Thanassis Cambanis, Senior Fellow, The Century Foundation
Mohamad Bazzi, Associate Professor of Journalism, New York University
Maya Mikdashi, Assistant Professor, Rutgers University
Hanin Ghaddar, Friedmann Visiting Fellow, Washington Institute for Near East Policy
Thanassis Cambanis is an author, journalist, and senior fellow at The Century Foundation. He is co-director of TCF’s foreign policy program. His work focuses on U.S. foreign policy, Arab politics, and social movements in the Middle East.
His most recent book, Once Upon A Revolution: An Egyptian Story (Simon and Schuster: 2015), chronicles Egyptian efforts to create a new political order. His first book, A Privilege to Die: Inside Hezbollah’s Legions and Their Endless War Against Israel, was published in 2010 by Free Press. His edited volumes for TCF Press include Hybrid Actors: Armed Groups and State Fragmentation in the Middle East (2019), Citizenship and Its Discontents: The Struggle for Rights, Inclusion and Pluralism in the Middle East (2019), Order from Ashes: New Foundations for Security in the Middle East (2018), and Arab Politics Beyond The Uprisings: Experiments in an Era of Resurgent Authoritarianism (2017). He regularly contributes to the New York Times, The Atlantic, The Nation, Foreign Affairs, Foreign Policy, and the Boston Globe. He is an adjunct professor at Columbia University’s School of International and Public Affairs. He has also taught as a Ferris Professor of Journalism at Princeton University.
Mohamad Bazzi is an associate professor of journalism at New York University, where he teaches international reporting.

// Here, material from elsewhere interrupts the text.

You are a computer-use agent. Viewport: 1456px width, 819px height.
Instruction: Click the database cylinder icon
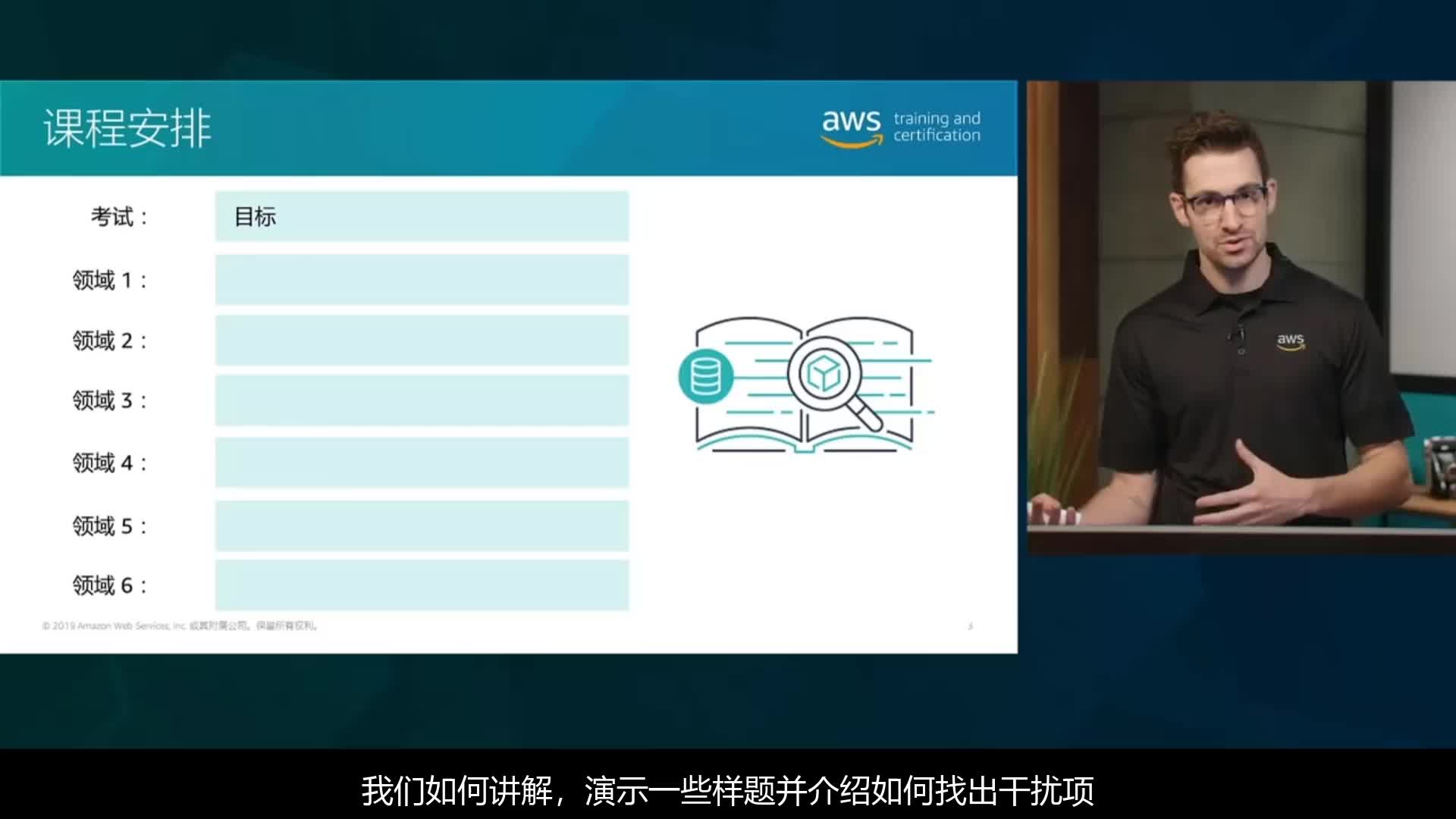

From 2009 to 2013, he served as an adjunct senior fellow for Middle East studies at the Council on Foreign Relations. Before joining the NYU faculty, Bazzi was the Middle East bureau chief at Newsday from 2003 to 2008. He established Newsday bureaus in Baghdad and Beirut, and he was the lead writer on the Iraq war and its aftermath. He has written extensively about regional politics, Sunni-Shiite conflicts, and militant Islam. He also covered the 2000 Palestinian uprising, the war in Afghanistan, and the 2006 war between Hezbollah and Israel. His essays and commentaries on the Middle East have appeared in The New York Times, London Review of Books, Foreign Affairs, The Atlantic, The Nation, The Guardian, Boston Review, Reuters, and other publications.
Maya Mikdashi is an Assistant Professor at the Department of Women’s and Gender Studies and a lecturer in the program in Middle East Studies at Rutgers University, New Brunswick.
Maya is an anthropologist who is deeply engaged in ethnographic, legal, and archival theory and methodology. She currently is completing a book manuscript that examines the war on terror, sexual difference, secularism, and state power in the contemporary Middle East from the vantage point of Lebanon.
Maya has been a Mellon Postdoctoral Fellow from 2014-2016 at Rutgers University, and a Faculty Fellow/Director of Graduate Studies, Center for Near Eastern Studies, New York University (2012-2014). She has published widely in peer-reviewed journals and edited volumes, in addition to online platforms. She is a co-founding editor of the e-zine Jadaliyya.com.
Hanin Ghaddar is the inaugural Friedmann Visiting Fellow at The Washington Institute’s Geduld Program on Arab Politics, where she focuses on Shia politics throughout the Levant.
The longtime managing editor of Lebanon’s NOW news website, Ghaddar shed light on a broad range of cutting-edge issues, from the evolution of Hezbollah inside Lebanon’s fractured political system to Iran’s growing influence throughout the Middle East.
In addition, she has contributed to a number of U.S.-based magazines and newspapers, including the New York Times and Foreign Policy. Prior to joining NOW in 2007, Ghaddar wrote for the Lebanese newspapers As-Safir, An-Nahar, and Al-Hayat, and also worked as a researcher for the United Nations Development Program regional office. A native of Al-Ghazieh, Lebanon, Ghaddar holds a bachelor’s degree in English literature and a master’s degree in Middle East studies, both from the American University of Beirut.